The United Kingdom might make it easier for executives and senior managers to be held directly accountable for corporate crimes, including fraud and human rights abuses, under proposals put forward by the body that reviews U.K. law.
In November 2020, the U.K. government asked the Law Commission to review how to reform corporate crime laws to make it easier to prosecute companies and senior officers. The impetus was the failure in 2019 to secure fraud convictions against retailer Tesco’s former executives even after the company admitted overstating its profits as part of a deal to secure a deferred prosecution agreement with the Serious Fraud Office.
On June 10, the Law Commission came back with 10 reform options to consider:
- Retain the current general rule of criminal liability applied to corporations as it stands, meaning culpability can only be attached to the company’s “controlling mind.”
- Allow conduct to be attributed to a corporation if a member of its senior management (i.e., chief executive officers and chief financial officers) engaged in, consented to, or connived in the offense.
- Introduce an offense of failure to prevent fraud by an employee or agent that would apply when the company has not put appropriate prevention measures in place.
- Introduce an offense of failure to prevent human rights abuses.
- Introduce an offense of failure to prevent ill treatment or neglect.
- Introduce an offense of failure to prevent computer misuse.
- Make publicity orders available in all cases where a corporation is convicted of an offense.
- Introduce a regime of administratively imposed monetary penalties.
- Introduce civil actions in the High Court, based on serious crime prevention orders, with a power to impose monetary penalties.
- Introduce a reporting requirement for large corporations regarding anti-fraud procedures.
There were more than 5,000 convictions for corporations and other bodies in 2020, the Law Commission noted. However, because of the difficulty in trying to pinpoint the senior people who made the decision to engage in wrongdoing, there is widespread concern U.K. law does not fully hold companies to account for corporate crimes.

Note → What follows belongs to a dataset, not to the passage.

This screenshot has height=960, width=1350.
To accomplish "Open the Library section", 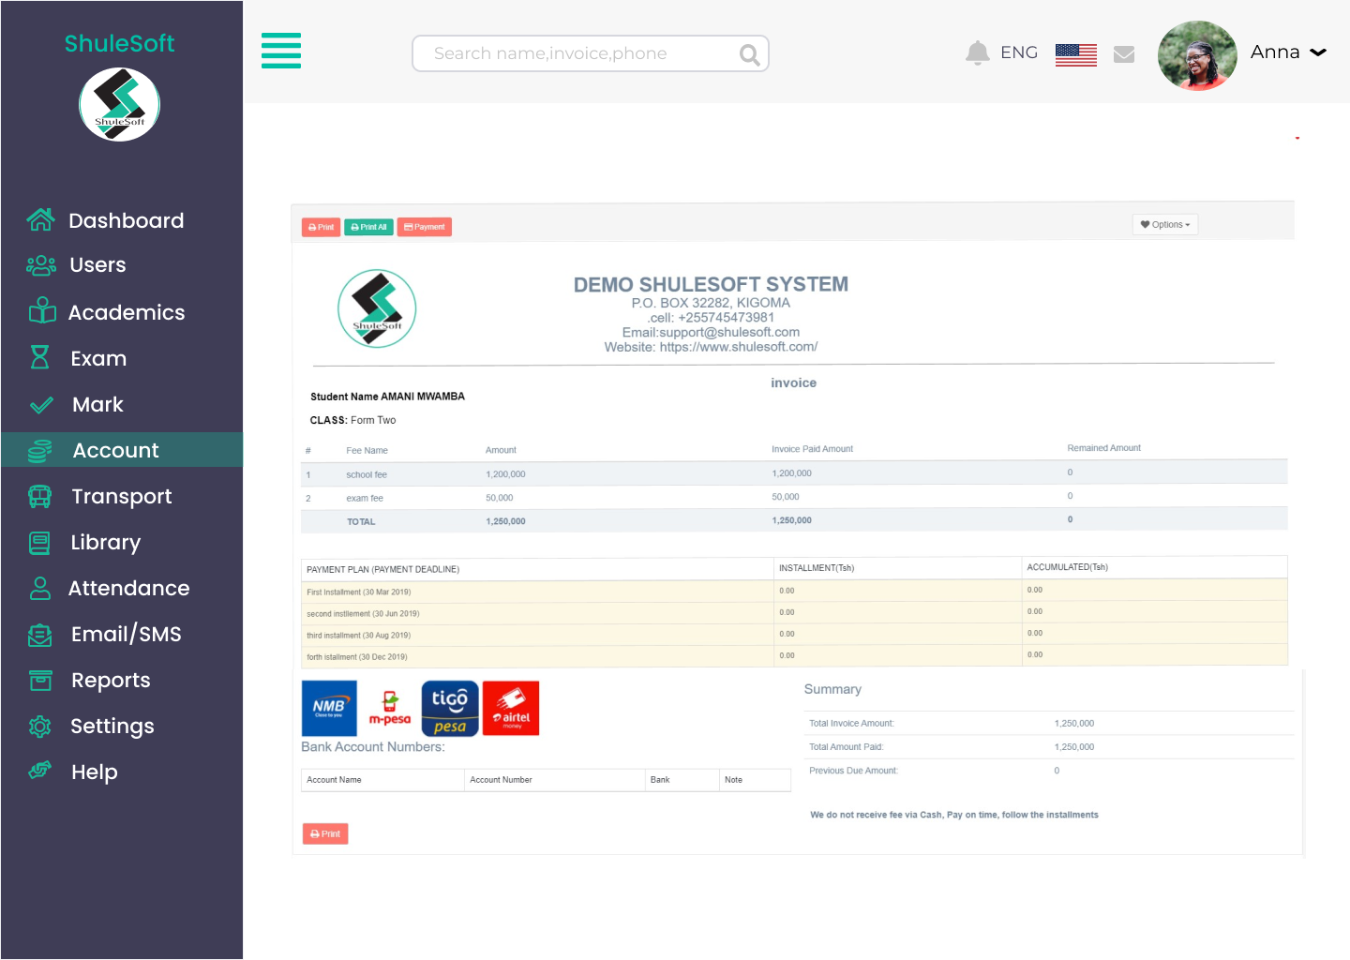I will click(x=105, y=542).
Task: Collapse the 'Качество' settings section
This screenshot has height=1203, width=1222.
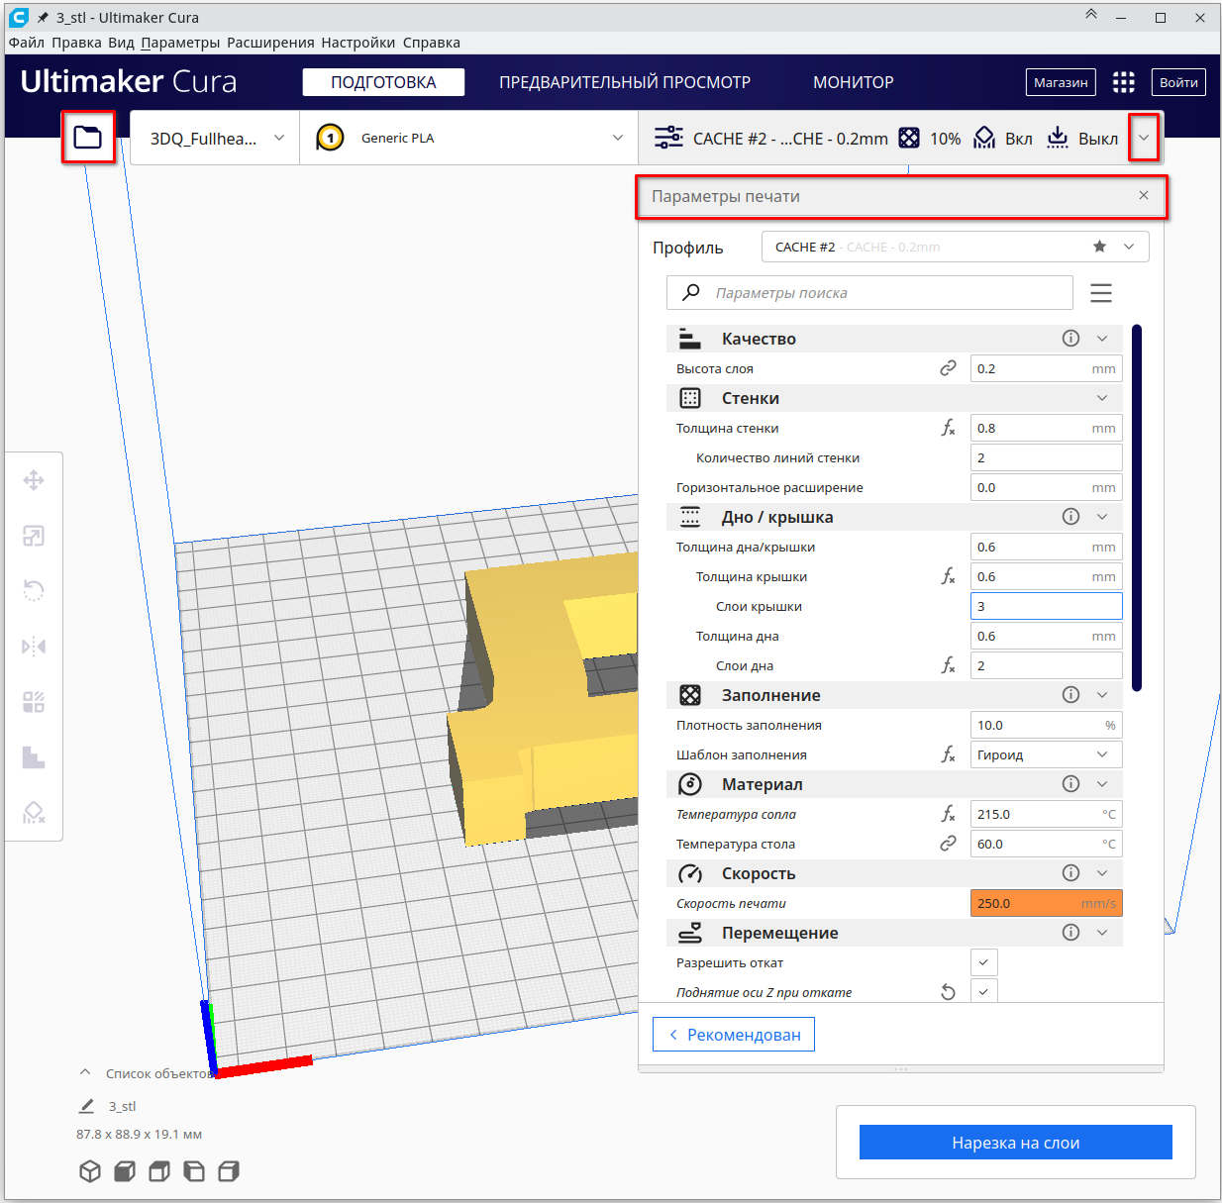Action: tap(1102, 339)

White-collar crime legal experts believe reform along the lines proposed by the Law Commission would have a significant practical impact on the way companies are dealt with by the criminal justice system. They added the proposals reject as “unsuitable” the U.S. model of vicarious liability, whereby companies can generally be held criminally liable for any criminal activities of an employee, representative, or agent acting in the scope of their employment or agency.
Instead, the Law Commission’s options are based on existing U.K. law and call for the possible expansion of the identification principle, as well as further developing the concept of “failure to prevent” offenses introduced under the 2010 Bribery Act.
Alun Milford, criminal litigation partner at law firm Kingsley Napley, said the options “give the government clear, practical options for reform of the current legal landscape.”
He added, “Given the potential significance of the reforms which could flow from this paper, it is now time for companies to ensure this issue is front and center of their horizon scanning work.”
Tom McNeill, senior associate in the business crime practice at law firm BCL Solicitors, said the proposal to widen potential prosecution from the “controlling mind” to senior management represents a “significant shift” in terms of holding corporates to account for individual wrongdoing.
But he added there are legitimate concerns over “whether it is right to make companies criminally liable for the actions of individuals, especially via a failure to prevent offense, where even conscientious organizations that have taken significant measures to prevent fraud and/or other economic crimes will find it difficult to defend themselves.”